Openpyxl tutorial: Handling Excel sheets in Python
Automate your Excel workflow by using Openpyxl module in Python 3.

Microsoft Excel is probably one of the highly used data storage applications. A huge proportion of small to medium size businesses fulfill their analytics requirement using Excel.
However, analyzing huge amount of data in Excel can become highly tedious and time-consuming. You could build customized data processing and analytics application using Visual Basic(VBA), the language that powers the Excel sheets. However, learning VBA could be difficult and perhaps, not worth it.
However, if you have a little knowledge of Python, you could build highly professional Business Intelligence using Excel data, without the need of a database. Using Python with Excel could be a game changer for your business.
Sections Covered
- Basic Information about Excel
- What is Openpyxl and how to install it?
- Reading data from Excel in Python
- Reading multiple cells from Excel in Python
- Find the max row and column number of an Excel sheet in Python
- How to iterate over Excel rows and columns in Python?
- Create a new Excel file with Python
- Writing data to Excel in Python
- Appending data to Excel in Python
- Manipulating Excel Sheets in Python
- Practical usage example of data analysis of Excel sheets in Python
Basic Information about Excel
Before beginning this Openpyxl tutorial, you need to keep the following details in mind.
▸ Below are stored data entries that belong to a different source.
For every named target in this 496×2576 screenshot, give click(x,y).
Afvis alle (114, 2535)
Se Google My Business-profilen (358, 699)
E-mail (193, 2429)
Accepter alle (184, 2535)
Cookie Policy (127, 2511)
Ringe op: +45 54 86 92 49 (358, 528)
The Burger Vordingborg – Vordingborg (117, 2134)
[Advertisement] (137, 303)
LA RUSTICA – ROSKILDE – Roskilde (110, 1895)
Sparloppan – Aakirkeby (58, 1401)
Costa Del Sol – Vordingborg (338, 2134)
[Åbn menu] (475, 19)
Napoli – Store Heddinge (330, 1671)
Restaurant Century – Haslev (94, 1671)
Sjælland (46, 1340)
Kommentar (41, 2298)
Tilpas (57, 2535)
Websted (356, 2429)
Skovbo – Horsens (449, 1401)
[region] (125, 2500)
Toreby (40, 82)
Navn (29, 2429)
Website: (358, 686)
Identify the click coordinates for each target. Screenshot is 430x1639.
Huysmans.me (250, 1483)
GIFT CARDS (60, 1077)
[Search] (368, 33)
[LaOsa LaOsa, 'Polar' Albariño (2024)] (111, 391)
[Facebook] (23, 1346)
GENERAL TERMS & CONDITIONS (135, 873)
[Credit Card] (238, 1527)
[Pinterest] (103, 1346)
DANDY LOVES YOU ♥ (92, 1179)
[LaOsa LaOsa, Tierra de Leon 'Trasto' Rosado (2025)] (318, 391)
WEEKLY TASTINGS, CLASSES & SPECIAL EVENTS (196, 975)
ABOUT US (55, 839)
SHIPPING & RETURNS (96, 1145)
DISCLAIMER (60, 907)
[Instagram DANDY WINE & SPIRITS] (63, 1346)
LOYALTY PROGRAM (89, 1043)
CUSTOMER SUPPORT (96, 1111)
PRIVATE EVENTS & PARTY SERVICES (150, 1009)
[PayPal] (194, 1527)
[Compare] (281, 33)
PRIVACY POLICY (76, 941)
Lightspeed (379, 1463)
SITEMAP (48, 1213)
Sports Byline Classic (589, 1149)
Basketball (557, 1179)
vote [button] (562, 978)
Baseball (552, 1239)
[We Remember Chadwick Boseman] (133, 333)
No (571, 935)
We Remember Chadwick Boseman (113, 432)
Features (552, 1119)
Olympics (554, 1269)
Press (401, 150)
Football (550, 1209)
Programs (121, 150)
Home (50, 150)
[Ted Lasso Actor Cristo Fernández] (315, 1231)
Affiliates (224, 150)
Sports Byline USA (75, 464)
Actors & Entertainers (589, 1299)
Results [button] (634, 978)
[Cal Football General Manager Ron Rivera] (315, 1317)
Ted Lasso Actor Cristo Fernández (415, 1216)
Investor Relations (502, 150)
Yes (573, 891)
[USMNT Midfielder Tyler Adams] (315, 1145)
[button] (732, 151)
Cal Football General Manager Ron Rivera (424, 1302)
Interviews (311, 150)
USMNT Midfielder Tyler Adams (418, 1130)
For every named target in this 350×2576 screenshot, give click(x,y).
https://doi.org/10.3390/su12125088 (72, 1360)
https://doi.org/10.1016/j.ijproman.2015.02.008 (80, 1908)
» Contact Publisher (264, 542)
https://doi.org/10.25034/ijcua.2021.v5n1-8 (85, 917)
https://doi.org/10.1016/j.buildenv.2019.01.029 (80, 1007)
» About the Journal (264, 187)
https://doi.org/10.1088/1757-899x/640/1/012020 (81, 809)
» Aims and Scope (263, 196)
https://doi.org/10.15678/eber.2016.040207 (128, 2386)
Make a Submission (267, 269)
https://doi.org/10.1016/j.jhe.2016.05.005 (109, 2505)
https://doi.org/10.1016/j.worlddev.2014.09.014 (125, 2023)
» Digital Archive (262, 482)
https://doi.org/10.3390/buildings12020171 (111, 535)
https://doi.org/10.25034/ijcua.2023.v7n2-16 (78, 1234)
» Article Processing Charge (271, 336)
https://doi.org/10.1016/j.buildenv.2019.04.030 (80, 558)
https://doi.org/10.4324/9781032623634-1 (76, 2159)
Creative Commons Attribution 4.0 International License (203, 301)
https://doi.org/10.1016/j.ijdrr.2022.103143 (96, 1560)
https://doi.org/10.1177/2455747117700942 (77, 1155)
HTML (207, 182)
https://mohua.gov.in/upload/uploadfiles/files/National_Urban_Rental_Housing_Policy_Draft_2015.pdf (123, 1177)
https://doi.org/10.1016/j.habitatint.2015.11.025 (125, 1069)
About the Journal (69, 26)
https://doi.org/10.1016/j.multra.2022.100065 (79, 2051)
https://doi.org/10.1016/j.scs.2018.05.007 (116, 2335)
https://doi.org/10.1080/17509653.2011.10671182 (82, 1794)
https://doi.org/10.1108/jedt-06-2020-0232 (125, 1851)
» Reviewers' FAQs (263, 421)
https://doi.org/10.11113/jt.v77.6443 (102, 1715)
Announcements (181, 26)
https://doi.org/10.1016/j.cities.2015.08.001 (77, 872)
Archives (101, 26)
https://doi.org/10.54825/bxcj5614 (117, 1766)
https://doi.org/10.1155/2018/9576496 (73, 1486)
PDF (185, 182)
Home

- Excel files are called Workbooks.
- Each Workbook can contain multiple sheets.
- Every sheet consists of rows starting from 1 and columns starting from A.
- Rows and columns together make up a cell.
- Any type of data can be stored.
What is Openpyxl and how to install it?
The Openpyxl module in Python is used to handle Excel files without involving third-party Microsoft application software. It is arguably, the best python excel library that allows you to perform various Excel operations and automate excel reports using Python. You can perform all kinds of tasks using Openpyxl like:-
- Reading data
- Writing data
- Editing Excel files
- Drawing graphs and charts
- Working with multiple sheets
- Sheet Styling etc.
You can install Openpyxl module by typing pip install openpyxl in your command line.
pip install openpyxl
Reading data from Excel in Python
To import an excel file in Python, use the load_workbook method from Openpyxl library.
Let’s import an Excel file named wb1.xlsx
in Python using Openpyxl module. It has the following data as shown in the image below.

Step 1 - Import the load_workbook
method from Openpyxl.
from openpyxl import load_workbook
Step 2 - Provide the file location for the Excel file you want to open in Python.
wb = load_workbook('wb1.xlsx')
If your Excel file is present in the same directory as the python file, you don't need to provide to entire file location.
Step 3 - Choose the first active sheet present in the workbook using wb.active
attribute.
sheet = wb.active
The above points are a standard way of accessing Excel sheets using Python. You will see them being used multiple times through out this article.
Let’s read all the data present in Row 1 (header row).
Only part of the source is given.